(Exercise):
Switch "Highlighter" to "Underline" and leave everything else unchanged. Give only the lines starting with the one containing "The width and" and going on through the end of the material, and leave the pictures out.

Entries on locating words and elements
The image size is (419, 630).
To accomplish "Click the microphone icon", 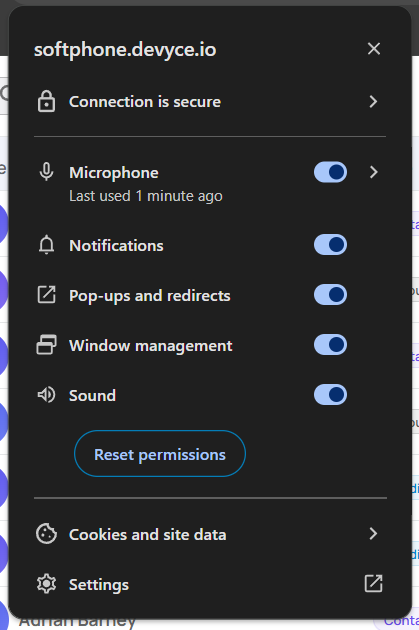I will click(46, 172).
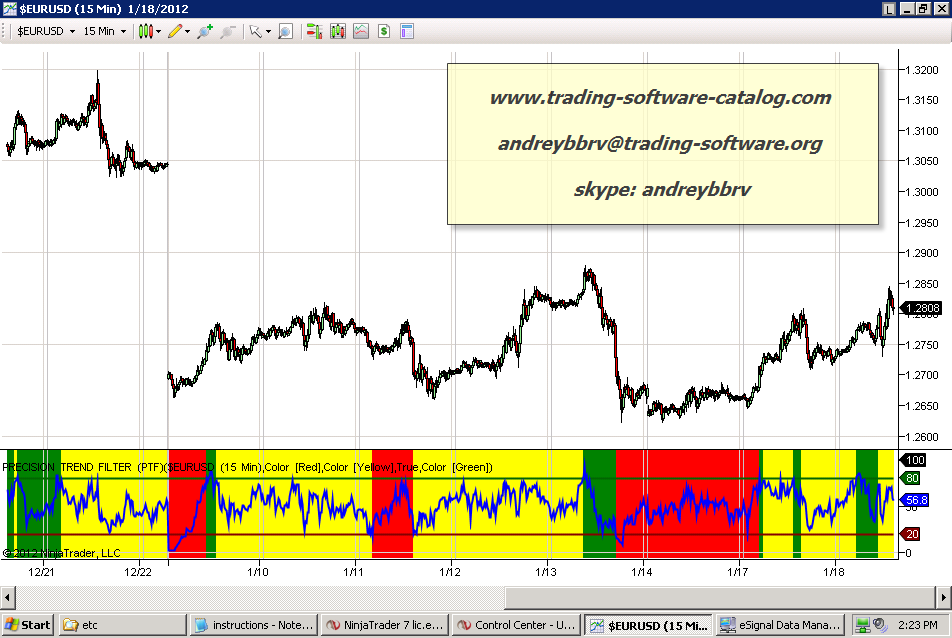Expand the 15 Min interval dropdown
This screenshot has height=638, width=952.
tap(104, 31)
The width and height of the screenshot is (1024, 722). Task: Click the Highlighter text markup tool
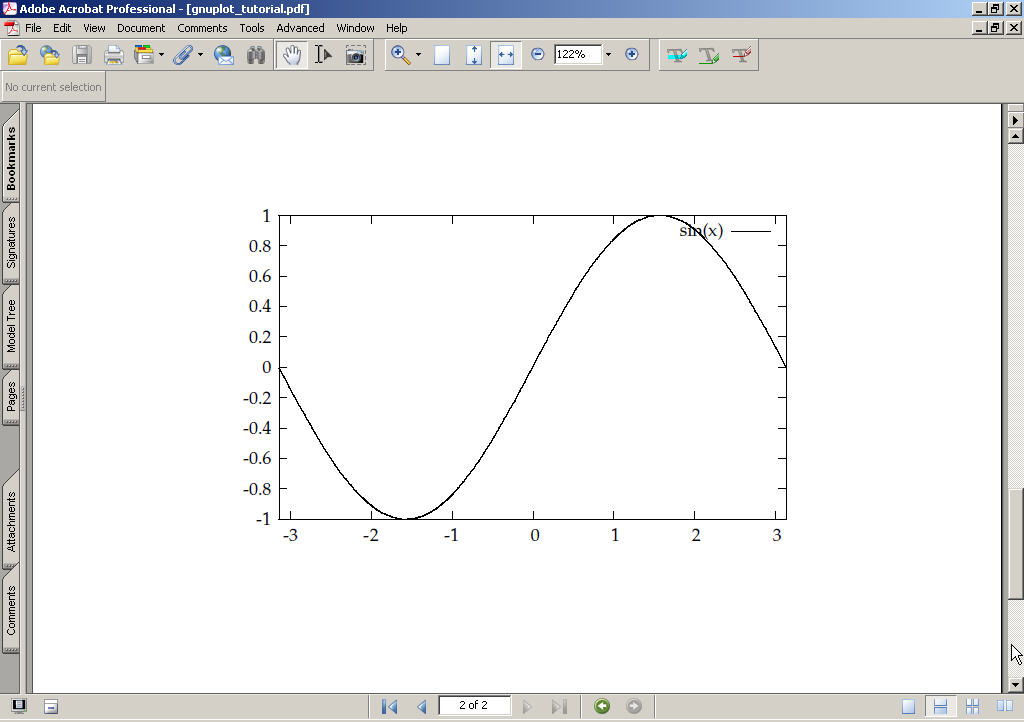pos(677,55)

(Output):
The width and height of the screenshot is (1024, 722). Task: Click the Underline text markup tool
pos(677,55)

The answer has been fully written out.